Br¸tal Legend is a br¸¸¸¸tally fun time

By Jordyn Marcellus

After producing the critical darling — and consumer flop — Psychonauts, video game designer Tim Schafer had to go back to the drawing board. Schafer, who worked on popular point-and-click comedy games like The Secret of Monkey Island and Grim Fandango, decided to return to his heavy metal roots and Brütal Legend was born.


Brütal Legend begins with the Jack Black-voiced Eddie Riggs, the “world’s greatest roadie” waking up in a heavy metal fantasy world where humans are slaves to Lord Doviculus’ (Tim Curry) demonic hordes and General Lyonwhite’s (Judas Priest lead vocalist Rob Halford) treacherous mines.

The game is a brilliant send-up-cum-tribute of all the fantastical tropes found on every generic ’70s and ’80s metal album cover. The character design is spot on, many affectionaly homaging popular genre icons like Motörhead’s Lemmy Kilmister, who voices and provides his likeness for the mysterious Kill Master.

Other times the game caricatures the genre’s more excessive indulgences — General Lyonwhite is a parody of the ’80s hair metal scene with locks so luscious and long he can use them to fly.
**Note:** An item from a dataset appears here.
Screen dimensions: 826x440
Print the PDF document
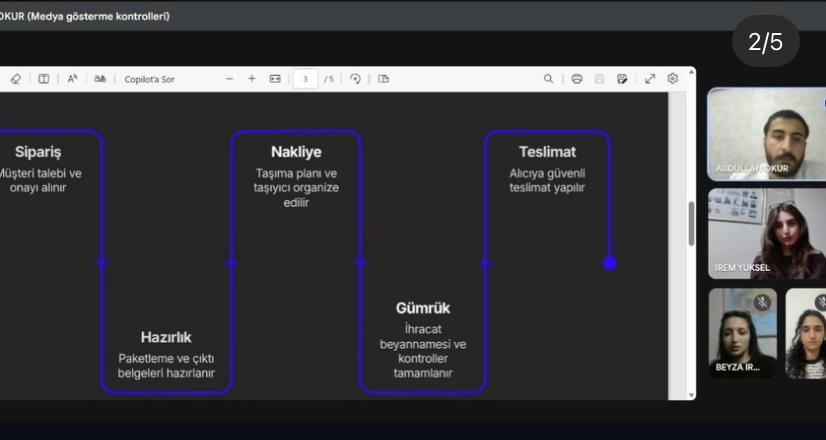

Gameplay-wise, Brütal Legend offers players a fairly open-world with linear main missions throughout. The regular grammar of the open-world action-adventure game applies here: do side missions and uncover secrets to get power ups, do main missions to further unlock the story. It’s fairly repetitive and typical of the genre, so haggard veterans may not find much to write home about.

A lot of games that focus on comedy tend to fail mostly through constant repetition. The same joke is funny once, but ad nauseum leads to eye-rolling and a wish for something less lame. Brütal Legend suffers from this problem in its open world elements, but not when it comes to its in-game movies. These cinematics are funny, intelligent and totally in keeping with the tongue-in-cheek full-frontal metal mayhem found within.

Special credit goes to the incredible voice work found within Legend. Metal legends like Kilmister, Halford and even Ozzy Osbourne give strong performances, something not usually expected in the realm of celebrity cameos. Yet the voicework is unstilted and unusually funny, a real coup for fans and game players.

Black, fortunately or unfortunately depending on the moment, puts himself fullbore into the role of Eddie Riggs. There are numerous points when it’s incredibly clear that Black is just playing himself and ad-libbing like mad, leading to some uneven jokes or deliveries that can either fall flat or end in a busted gut from laughing.

Lastly — and most interestingly — is the online multiplayer mode available. This is a supremely mediocre addition that plays more like a real-time strategy game, but with all the complexity stripped out of the genre to only its most aggravating micro-management aspects. Some people will love it, some people will hate it, but this multiplayer mode is supremely mediocre.

Brütal Legend, while not the most complex game in the world, manages to be an entertaining romp through a fantastical über-metal wonderland thanks to the entertaining voice acting of Black and company. While the gameplay leaves something to be desired, it still offers through the charmingly brutal art direction a great narrative experience for metalheads and metal neophytes alike.